- [WORK INSTRUCTION]: Your task is to repeat exactly the lines from the one with "This screenshot has width=218, height=116." through the end of the records, both included; please leave the pictures out.

─── MATERIAL TO PROCESS

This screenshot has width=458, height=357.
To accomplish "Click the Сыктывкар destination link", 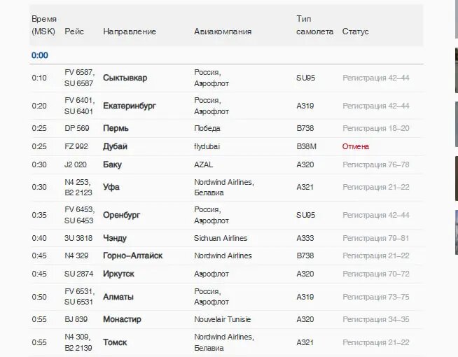I will click(x=125, y=78).
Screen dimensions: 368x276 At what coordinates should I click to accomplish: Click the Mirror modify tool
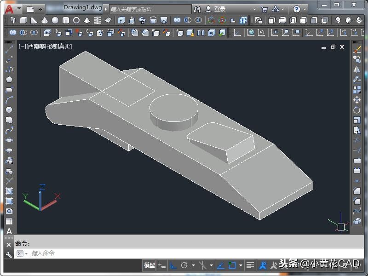click(x=357, y=69)
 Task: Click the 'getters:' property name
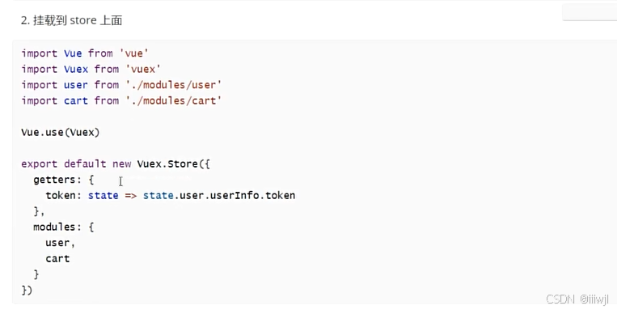coord(57,180)
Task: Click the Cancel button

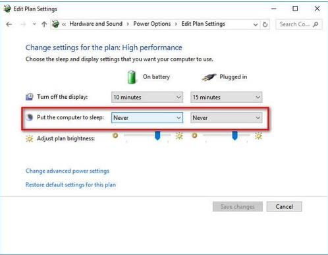Action: point(285,207)
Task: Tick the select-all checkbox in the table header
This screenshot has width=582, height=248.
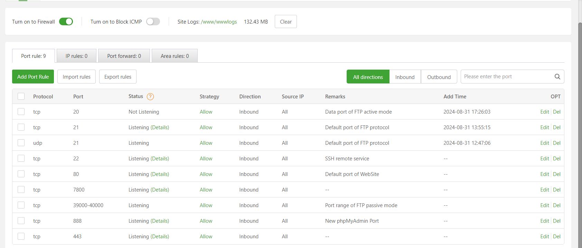Action: tap(21, 96)
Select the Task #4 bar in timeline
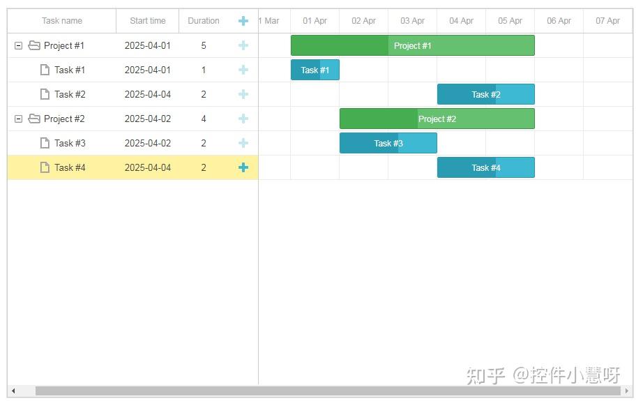636x401 pixels. click(x=485, y=167)
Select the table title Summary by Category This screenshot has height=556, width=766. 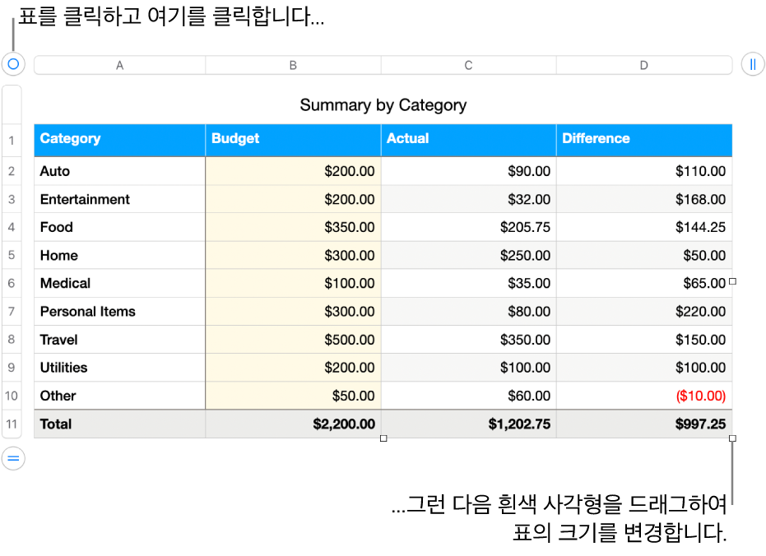(x=383, y=105)
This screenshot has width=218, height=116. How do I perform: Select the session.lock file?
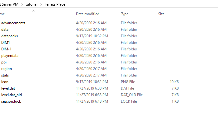11,101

──────

- [RESULT]:
This screenshot has width=218, height=116. How do I perform: Select the session.lock file?
11,101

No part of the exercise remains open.